Watch what you spend
With longer life expectancies than men, women are forced to survive on less for longer than their male counterparts so keeping an eye on your expenditure is important. Add discipline by setting up a spending account with another account being for big fixed or large expenses. Only pay yourself what you want to spend as opposed to what you earn. Save the rest but don’t forget to invest some too.
Stay clear of debt
Be wise about how you use your credit cards and loans. Ensure you aren’t incurring interest on your cards and pay off your home loan at a faster rate by increasing your repayments.
Choose the right employer
Not always easy to do, but when negotiating your salary at a new job, consider all the benefits available and how they may affect you both in the short and long term.
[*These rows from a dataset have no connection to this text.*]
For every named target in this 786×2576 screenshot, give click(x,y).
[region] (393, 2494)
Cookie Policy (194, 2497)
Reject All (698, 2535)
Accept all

Things like longer paid maternity leave or additional super contributions may be more beneficial during your career.
As one woman in the workforce you may not be able to single-handedly erase the gender pay gap, but by negotiating your salary to reflect your full worth, and making the time and effort to maximise your superannuation contributions and returns, you should be able to ensure you avoid the fate of those women who will retire to a life of poverty.
Remember, we all have women in our lives that are susceptible to these statistics. Encourage the women in your life to take the time today to look at their affairs and plan for a secure financial future. Grab a cup a tea, sit with your girlfriends, mother, grandmother, daughter or family member and have the conversation about your money. If you need help, contact a professional financial planner. A little planning now, can mean a much more contented retirement down the track.